Woher ich das weiß? Unfallforschung mit Hilfe von Dummys! Bei einem nicht angelegten Gurt oder einem harten Anprall gegen das Lenkrad eines älteren Autos liegt der HIC schnell zwischen 2.000 und 3.000.

Auf Tour zur Kur

Nach jedem vierten Crashtest bekomme ich übrigens eine Zwangspause verordnet. Dann geht’s zum Kalibrieren in einen Fachbetrieb nach Bergisch Gladbach. Dazu schraubt mir unser Laborleiter Carsten Steppan, der auch Fachverantwortlicher für die Messtechnik in Neumünster ist, die Beine ab und steckt mich in eine große Holzkiste. Meist geht es dann als Expressgut auf die große Reise. Für mich ist das wie Urlaub. Dieser regelmäßige Check-up wird durchgeführt, um sicherzustellen, dass meine Messeinrichtungen noch in Ordnung sind.

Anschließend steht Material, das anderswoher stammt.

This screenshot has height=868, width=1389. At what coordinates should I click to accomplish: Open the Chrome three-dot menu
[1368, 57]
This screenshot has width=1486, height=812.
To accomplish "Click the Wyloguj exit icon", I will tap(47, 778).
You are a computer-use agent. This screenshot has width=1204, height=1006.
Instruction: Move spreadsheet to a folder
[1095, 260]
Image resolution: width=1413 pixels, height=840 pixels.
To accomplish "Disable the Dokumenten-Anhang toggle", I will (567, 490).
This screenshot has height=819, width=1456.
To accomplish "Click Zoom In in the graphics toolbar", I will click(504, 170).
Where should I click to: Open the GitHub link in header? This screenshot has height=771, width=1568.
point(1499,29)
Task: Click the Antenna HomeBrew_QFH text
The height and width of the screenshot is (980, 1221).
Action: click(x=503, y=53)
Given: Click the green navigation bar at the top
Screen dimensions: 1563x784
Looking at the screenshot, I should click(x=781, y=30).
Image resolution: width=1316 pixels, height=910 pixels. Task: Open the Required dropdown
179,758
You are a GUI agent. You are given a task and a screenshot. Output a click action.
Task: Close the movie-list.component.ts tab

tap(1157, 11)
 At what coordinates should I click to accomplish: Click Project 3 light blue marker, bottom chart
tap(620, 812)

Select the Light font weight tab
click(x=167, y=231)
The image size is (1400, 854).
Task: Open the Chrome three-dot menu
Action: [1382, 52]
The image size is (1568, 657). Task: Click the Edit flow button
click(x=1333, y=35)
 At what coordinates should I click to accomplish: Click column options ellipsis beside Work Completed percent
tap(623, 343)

Sämtliche Körperteile prüft das Labor extrem penibel. Um vergleichbare Ergebnisse bei den Versuchen zu bekommen, müssen alle Parameter stets gleich sein. Manchmal fahre ich aber auch mit dem Auto als Beifahrer. Wenn mich zum Beispiel eine andere Test-Einrichtung ganz dringend braucht … Neulich waren wir auf dem Weg nach Berlin. Da hatte ich richtig Lust, einmal selbst auf dem Fahrersitz Platz zu nehmen, aber das geht ja nun wirklich nicht — noch nicht.